TStoy un cazador de leche, llevo la afición en los genes que me transmitió mi padre, y yo creo que el pecho de mi madre también influyó en algo. Que yo conozca, soy la tercera generación interrumpida en mi familia que practica la caza.

Es la mía, por tanto, una afición -a veces, no lo niego, incluso obsesión- desde niño, cuando antes incluso de hacer la primera comunión ya me daba mis garbeos por el campo y acompañaba a los puestos a mis mayores.

Pero también soy un cazador de gustos pobres, un aficionado a la caza menor en su peldaño más bajo. Soy cazador de botas, escopeta y perro, de caminatas prolongadas por el campo, y de compañía de un puñado de amigos.

Y, pienso, soy un cazador agradecido a los que me inculcaron y me enseñaron todo lo que sé en este oficio. Podría mencionar a muchos (no debería olvidarme de Florentino Suárez, Bernabé del Sol, o Pedro Expliego, por nombrar sólo a alguno de ellos), pero su lista sería inevitablemente incompleta e injusta. Pero dos de ellos sí han dejado un sello indeleble en mí, y quiero lanzarles un cariñosísimo abrazo, sobre todo cuando tengo la fortuna de seguir contando con ambos entre los míos, y que sea por muchos años.

El primero de ellos, claro, es mi padre.
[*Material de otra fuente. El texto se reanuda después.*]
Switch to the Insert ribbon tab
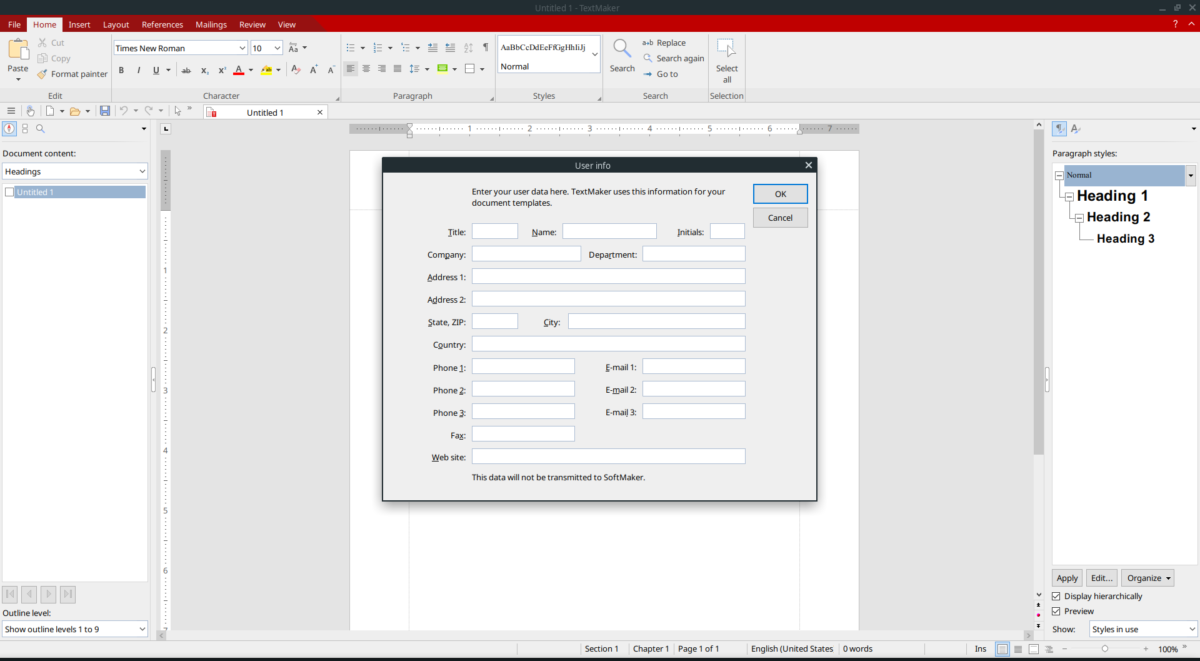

Hombre de campo desde su nacimiento, de andar pausado y congruente, experto cazador de especies menores, sobre todo si son de pluma, me enseñó a disfrutar de la caza desde lo que él llama los ritos; la preparación de los trebejos la noche anterior -ropa, mochila, munición, comida, siempre una botella de buen vino, y el arma-; la reunión con los amigos y un desayuno tradicional; la ilusión del viaje al coto; el taco de media mañana; la comida entre el cielo y la tierra, de bromas con los compañeros; y la vuelta a casa.

Me enseñó a tomar cada pieza que abatía para que la guardase en la memoria, a disfrutar de la compañía de un buen perro a mi vera, a tomar todas las imprescindibles y precarias precauciones en la caza, a respetar al de al lado y a hacerme respetar, a hacer un buen puesto de palomas, o de perdigón, a dejar explotar la ansiedad con la tórtola en las mañanas de agosto... En definitiva, me enseñó a cazar, y a comportarme en la caza.

Ya no caza porque la edad no perdona, pero Don Gabino sigue estremeciéndose cuando le cuento cada domingo el relato de la jornada, y sigue emocionándose con mis éxitos (y los de mis perros, y mis compañeros), y se le queda un regusto amargo cuando le hablo de mis yerros o de mis desventuras. Del segundo de esos cazadores que me han marcado para siempre, Gonzalo Borrega, les hablaré otro día.